My last point concerns the link between the past and the present. In her eulogy at
Macmillan’s funeral in 1974, Lucy Sutherland stated that Macmillan used “all his powers of
historical imagination to recreate the past, relate it to the present, and apply it as a guide
for the future.”13 I like to think that this is still our approach in the department. We hope
that through the study of history our students will make better sense of the world we live
in today, and be better equipped to cope with what threatens to be a difficult future. Our
assumption is that one cannot properly understand any present-day issues – whether it be
the global financial crisis, rising militarism, environmental decay, terrorism, gangsterism –
without looking at these phenomena historically. So, yes, we tend not to teach history ‘for
its own sake’, and we have something of a presentist agenda which is much disliked by
many historians. It is significant that most of our best students of the past ten years have
not become historians, but have become involved in contemporary issues – land reform,
farm labour, HIV/AIDS, water provision, and other development-related concerns. In some
ways I regret that we are not training a new generation of historians, but I have enormous
admiration for these students’ commitment to addressing contemporary issues in South
Africa.
Some final words.
I have spent over a third of my life associated with this
department – four years as a student, twenty years as a member of staff. My life has been
much enriched by this association. The greatest surge in my own personal development
came in my student days here. For the past twenty years I have found the department, the
university and the town – with all their shortcomings – to have provided a wonderful
working environment.

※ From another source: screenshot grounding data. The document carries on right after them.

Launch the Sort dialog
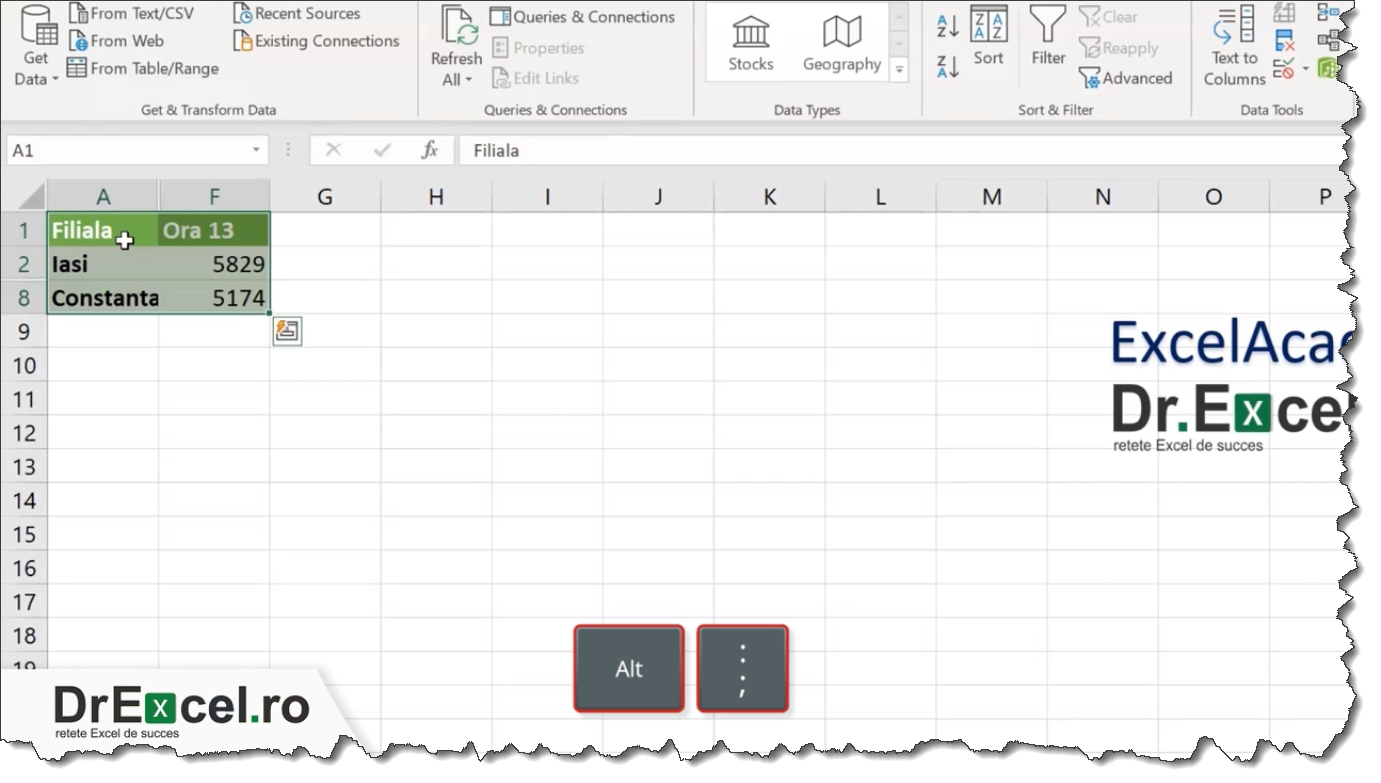 pyautogui.click(x=988, y=41)
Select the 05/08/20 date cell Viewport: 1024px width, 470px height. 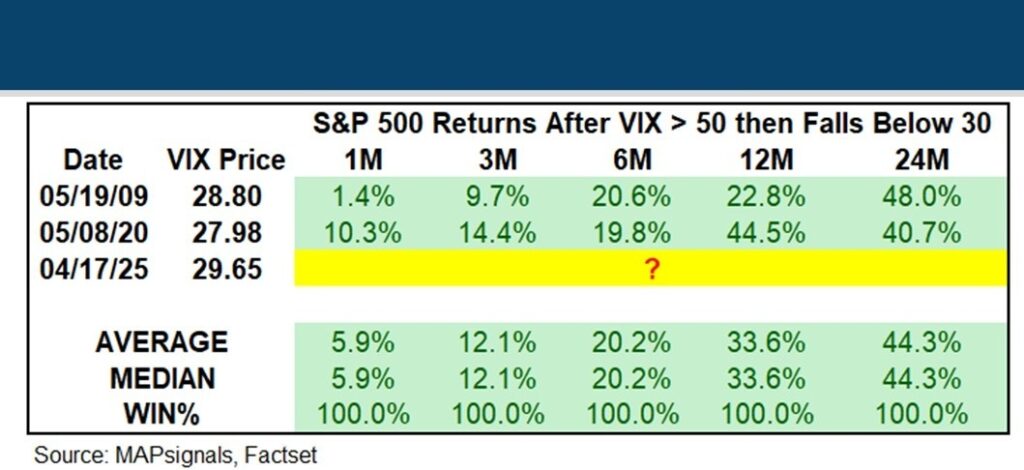(93, 232)
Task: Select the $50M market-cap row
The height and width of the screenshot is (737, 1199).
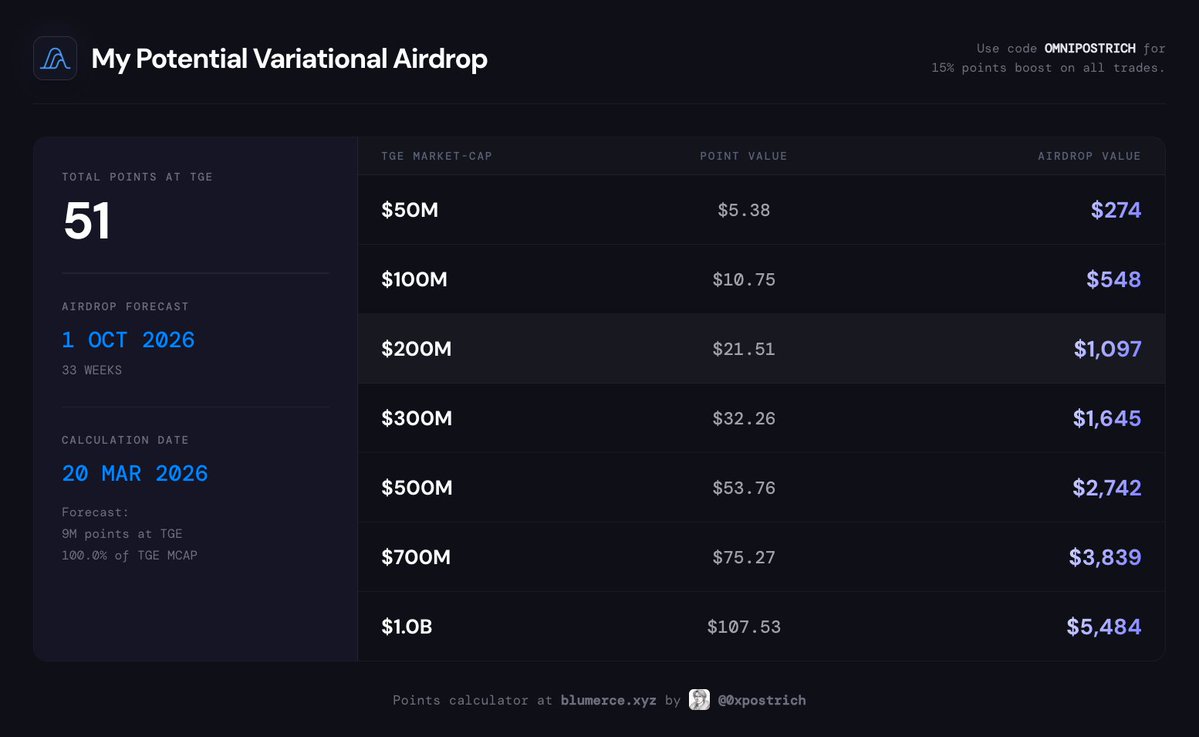Action: tap(762, 209)
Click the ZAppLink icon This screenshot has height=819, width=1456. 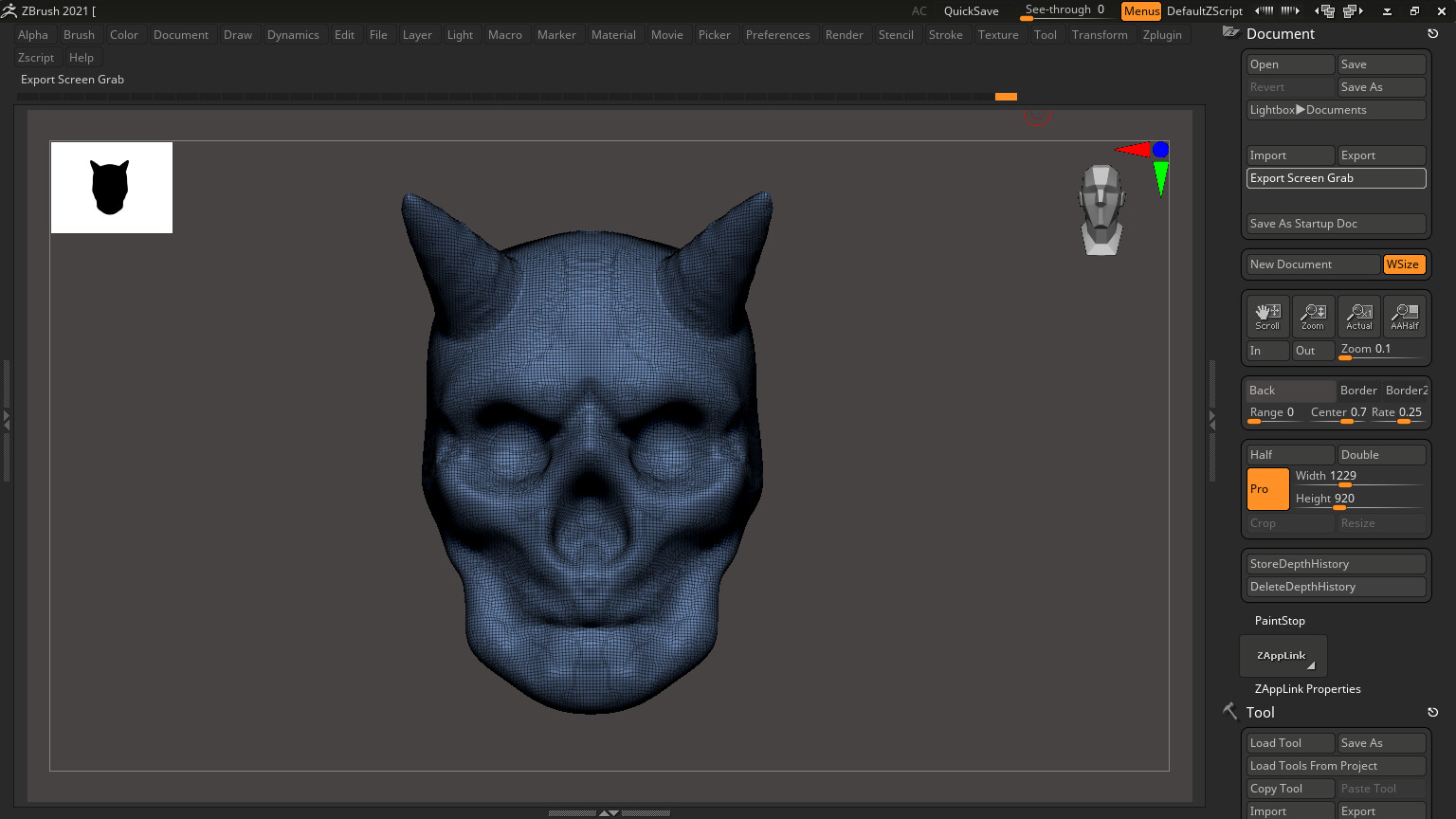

When Winnie Maxwell retired at the end of 1974 she said “This has
always been a good department and I have merely built onto sound foundations.”14 Having
inherited from Rodney a good department built on solid foundations, I would like to be
able to say the same when I retire at the end of next year.
13
14
Foreword to My South African Years, p.vii.
J.A. Benyon, C.W. Cook, T.R.H. Davenport, K.S. Hunt, “Winifred Maxwell, Historian”, in J.A. Benyon et
al (eds), Studies in Local History: Essays in Honour of Professor Winifred Maxwell (Cape Town, 1976).